Harbors and marinas are not only a hotspot for shipping, but also for vegetable and animal stowaways that are transported unnoticed. They could be attached to the hull (biofouling) or be part of the ballast water. Dutch harbours are yearly monitored for invasive alien species using traditional methods like Rapid Assessments Surveys and SETL-plates, according to the OSPAR/HELCOM protocol. In this pilot study we want to compare the results of traditional sampling with metabarcoding results from water samples (eDNA) and sediment samples (bulk samples), in order to determine the added value of a genetic approach. All samples are taken at the Sloehaven in Vlissingen. Partners are Naturalis and GiMaRIS. This study is funded by the Ministry of Agriculture, Nature and Food Quality.

Amelander Sand Supplementation

To safeguard the protection of the land, the Ministry of Infrastructure and the Environment is developing a strategy for sand supplementation. Part of this strategy is an impact assessment on the response of biodiversity. In the autumn of 2017 a pilot supplementation starts at the Amelander Zeegat. Besides traditional monitoring we will study effects and recovery of zoobenthos and fish using metabarcoding techniques. Like in the Sloehaven project we will take samples from different depths of the water column and from the sediment, and compare the results with traditional monitoring to determine the added value of a genetic approach. Partners are Naturalis, GiMaRIS and the Ministry of Infrastructure and the Environment. This collaboration is part of the NKWK network.

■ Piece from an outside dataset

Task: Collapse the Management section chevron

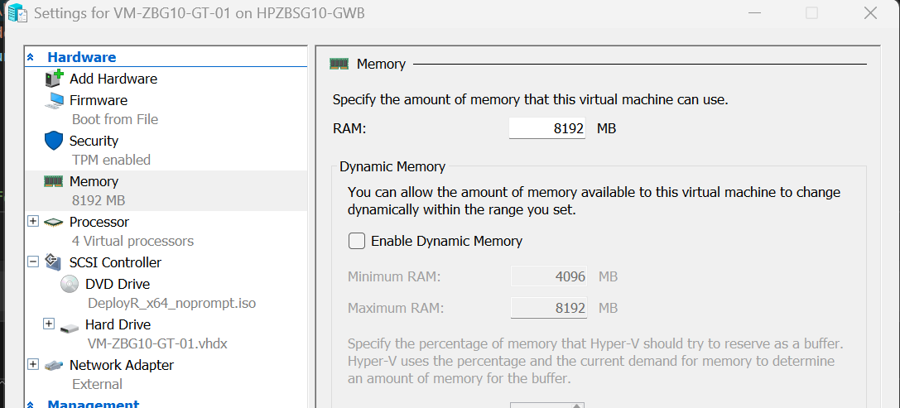Action: pos(31,404)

Spatial Distribution North Sea Fish

Wageningen Marine Research (WMR) and Naturalis are collaborating on a project to study the spatial distribution of (commercial) North Sea fish. On a traject covering large parts of the North Sea, fish species are collected using trawls and identified and measured by WMR. Several specimens per species are conserved and subsampled to build up a DNA Barcoding library of North Sea fishes at Naturalis. Water samples are collected from the first meter of the surface with a Van Dorn sampler. The water samples will then be analysed on eDNA and compared with the DNA barcode library to identify species. Results from eDNA will be compared with the results of traditional trawls.